This vignette covers topics related to phylogenetic beta diversity, including calculation of pairwise dissimilarity between sites, and use of these dissimilarity values in ordination and regionalization analyses.
To get started, let’s load the phylospatial library, as
well as tmap for visualization. Note that the functions
covered here all require a phylospatial object as input;
see vignette("phylospatial-data") for details on
constructing data sets. We’ll use the moss() example data
here.
Dissimilarity
The phylospatial package provides a range of methods for
calculating pairwise community phylogenetic distances among locations.

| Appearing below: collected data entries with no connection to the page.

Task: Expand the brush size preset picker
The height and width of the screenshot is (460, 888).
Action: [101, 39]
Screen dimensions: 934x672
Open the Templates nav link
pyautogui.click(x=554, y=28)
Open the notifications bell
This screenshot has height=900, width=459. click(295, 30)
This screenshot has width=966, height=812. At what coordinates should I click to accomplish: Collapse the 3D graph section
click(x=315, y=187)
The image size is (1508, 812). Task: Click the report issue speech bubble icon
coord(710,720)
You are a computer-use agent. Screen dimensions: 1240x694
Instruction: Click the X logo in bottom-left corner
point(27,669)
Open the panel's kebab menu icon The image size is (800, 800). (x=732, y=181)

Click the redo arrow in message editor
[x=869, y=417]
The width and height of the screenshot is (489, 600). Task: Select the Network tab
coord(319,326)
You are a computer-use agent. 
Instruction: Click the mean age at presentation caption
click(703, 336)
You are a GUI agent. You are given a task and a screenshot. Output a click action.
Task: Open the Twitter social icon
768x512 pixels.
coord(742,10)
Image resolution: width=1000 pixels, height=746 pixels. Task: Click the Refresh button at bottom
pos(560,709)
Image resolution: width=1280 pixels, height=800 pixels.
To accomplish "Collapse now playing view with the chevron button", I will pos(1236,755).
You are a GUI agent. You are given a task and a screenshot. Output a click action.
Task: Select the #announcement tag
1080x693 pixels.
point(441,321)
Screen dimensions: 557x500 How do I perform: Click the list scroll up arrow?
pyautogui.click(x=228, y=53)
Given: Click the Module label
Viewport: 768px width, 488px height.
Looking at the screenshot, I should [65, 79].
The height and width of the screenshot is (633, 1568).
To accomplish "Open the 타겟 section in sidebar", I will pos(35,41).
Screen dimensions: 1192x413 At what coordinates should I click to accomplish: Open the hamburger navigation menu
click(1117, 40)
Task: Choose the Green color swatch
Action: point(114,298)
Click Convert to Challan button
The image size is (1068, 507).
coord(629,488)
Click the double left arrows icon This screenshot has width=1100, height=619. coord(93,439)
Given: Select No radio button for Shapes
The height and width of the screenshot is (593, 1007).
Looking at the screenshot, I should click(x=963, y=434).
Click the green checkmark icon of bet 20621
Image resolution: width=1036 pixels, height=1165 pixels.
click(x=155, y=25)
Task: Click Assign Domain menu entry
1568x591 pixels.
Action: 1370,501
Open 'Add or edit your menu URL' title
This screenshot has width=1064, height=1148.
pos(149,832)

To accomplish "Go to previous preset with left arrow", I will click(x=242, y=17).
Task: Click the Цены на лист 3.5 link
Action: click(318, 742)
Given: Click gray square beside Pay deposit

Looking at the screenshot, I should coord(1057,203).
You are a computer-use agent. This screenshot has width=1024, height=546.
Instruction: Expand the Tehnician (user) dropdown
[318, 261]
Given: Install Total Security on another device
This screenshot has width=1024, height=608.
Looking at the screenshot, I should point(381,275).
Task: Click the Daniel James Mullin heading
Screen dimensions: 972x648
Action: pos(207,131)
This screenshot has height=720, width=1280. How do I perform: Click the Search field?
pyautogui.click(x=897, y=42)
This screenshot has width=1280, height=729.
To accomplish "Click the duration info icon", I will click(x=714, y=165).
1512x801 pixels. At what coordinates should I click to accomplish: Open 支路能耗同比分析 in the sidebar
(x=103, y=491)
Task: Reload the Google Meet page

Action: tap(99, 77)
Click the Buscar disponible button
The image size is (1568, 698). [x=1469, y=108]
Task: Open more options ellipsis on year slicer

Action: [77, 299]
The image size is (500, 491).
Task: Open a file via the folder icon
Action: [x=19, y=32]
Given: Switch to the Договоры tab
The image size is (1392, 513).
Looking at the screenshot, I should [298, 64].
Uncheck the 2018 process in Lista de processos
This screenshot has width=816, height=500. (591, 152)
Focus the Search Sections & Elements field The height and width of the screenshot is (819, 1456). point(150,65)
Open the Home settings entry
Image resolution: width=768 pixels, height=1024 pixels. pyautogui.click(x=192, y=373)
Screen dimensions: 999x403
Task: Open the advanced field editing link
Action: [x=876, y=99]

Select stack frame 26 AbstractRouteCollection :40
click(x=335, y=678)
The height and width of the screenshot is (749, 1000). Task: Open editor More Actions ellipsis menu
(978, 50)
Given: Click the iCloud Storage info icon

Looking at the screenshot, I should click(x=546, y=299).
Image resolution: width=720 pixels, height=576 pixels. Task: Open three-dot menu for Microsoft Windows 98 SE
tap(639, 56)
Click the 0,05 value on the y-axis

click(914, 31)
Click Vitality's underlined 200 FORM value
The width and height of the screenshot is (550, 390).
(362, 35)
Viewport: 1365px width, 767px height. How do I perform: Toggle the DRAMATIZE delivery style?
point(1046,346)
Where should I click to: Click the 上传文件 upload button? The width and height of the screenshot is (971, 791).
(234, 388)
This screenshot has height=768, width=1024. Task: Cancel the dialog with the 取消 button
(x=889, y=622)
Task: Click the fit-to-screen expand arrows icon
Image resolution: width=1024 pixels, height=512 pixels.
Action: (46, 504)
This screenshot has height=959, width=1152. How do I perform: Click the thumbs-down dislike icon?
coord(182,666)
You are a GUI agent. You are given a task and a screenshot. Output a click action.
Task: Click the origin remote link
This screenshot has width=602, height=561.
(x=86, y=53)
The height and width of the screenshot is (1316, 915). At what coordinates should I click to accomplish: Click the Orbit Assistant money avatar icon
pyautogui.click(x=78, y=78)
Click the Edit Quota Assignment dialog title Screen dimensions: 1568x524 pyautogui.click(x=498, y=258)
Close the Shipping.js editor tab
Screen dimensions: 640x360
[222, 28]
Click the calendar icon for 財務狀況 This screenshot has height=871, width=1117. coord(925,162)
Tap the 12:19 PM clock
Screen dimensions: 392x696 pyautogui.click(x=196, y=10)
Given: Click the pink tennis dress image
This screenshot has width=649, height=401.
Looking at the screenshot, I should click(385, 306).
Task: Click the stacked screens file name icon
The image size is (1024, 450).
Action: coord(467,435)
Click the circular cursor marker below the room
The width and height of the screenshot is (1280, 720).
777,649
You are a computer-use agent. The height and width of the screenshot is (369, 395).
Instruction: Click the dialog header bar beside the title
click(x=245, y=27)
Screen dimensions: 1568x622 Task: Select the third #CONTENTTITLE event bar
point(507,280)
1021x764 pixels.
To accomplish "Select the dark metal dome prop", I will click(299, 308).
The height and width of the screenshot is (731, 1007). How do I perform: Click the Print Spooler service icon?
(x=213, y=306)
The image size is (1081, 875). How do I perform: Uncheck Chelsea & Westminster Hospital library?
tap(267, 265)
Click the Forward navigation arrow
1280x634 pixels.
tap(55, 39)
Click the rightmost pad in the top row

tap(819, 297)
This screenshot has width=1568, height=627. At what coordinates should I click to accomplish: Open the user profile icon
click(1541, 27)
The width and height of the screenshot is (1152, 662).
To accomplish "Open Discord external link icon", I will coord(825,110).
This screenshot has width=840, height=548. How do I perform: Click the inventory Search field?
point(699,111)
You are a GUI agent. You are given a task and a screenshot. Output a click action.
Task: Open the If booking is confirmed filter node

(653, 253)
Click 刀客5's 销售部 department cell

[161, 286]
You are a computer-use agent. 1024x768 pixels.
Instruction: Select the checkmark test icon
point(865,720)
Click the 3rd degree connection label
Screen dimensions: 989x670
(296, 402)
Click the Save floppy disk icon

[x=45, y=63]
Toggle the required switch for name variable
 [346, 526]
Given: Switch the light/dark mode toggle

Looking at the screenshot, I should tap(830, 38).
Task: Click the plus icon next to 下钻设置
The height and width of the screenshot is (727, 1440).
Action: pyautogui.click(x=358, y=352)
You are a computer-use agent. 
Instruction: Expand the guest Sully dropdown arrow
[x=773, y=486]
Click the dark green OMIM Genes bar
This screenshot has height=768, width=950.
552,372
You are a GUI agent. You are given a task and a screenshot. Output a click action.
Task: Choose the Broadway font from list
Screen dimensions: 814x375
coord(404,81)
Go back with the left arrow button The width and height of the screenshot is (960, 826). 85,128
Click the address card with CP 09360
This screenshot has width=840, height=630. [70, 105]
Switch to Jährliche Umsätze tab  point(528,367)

It can calculate phylogenetic versions of any quantitative community
dissimilarity metric available trough the vegan package,
including the various predefined indices provided through
vegan::vegdist as well as custom indices specified through
vegan::designdist. The default metric is Bray-Curtis
distance, also known as quantitative Sorensen’s dissimilarity.
Additional choices allow for partitioning dissimilarity in to turnover
and nestedness components.
Dissimilarity is computed using the function
ps_add_dissim(), which adds a distance matrix to the
dissim slot of your phylospatial data set. Or
if you just want the matrix itself, you can use
ps_dissim().
In addition to specifying the dissimilarity index to use, these
functions include options for different ways to scale the phylogenetic
community matrix before calculating dissimilarity. Setting
endemism = TRUE will scale every lineage’s occurrence
values to sum to 1 across all sites, giving greater weight to narrowly
distributed taxa. Setting normalize = TRUE scales every
site’s total occurrence value to sum to 1 across taxa, which results in
a distance matrix that emphasizes proportional differences in
composition rather than alpha diversity gradients.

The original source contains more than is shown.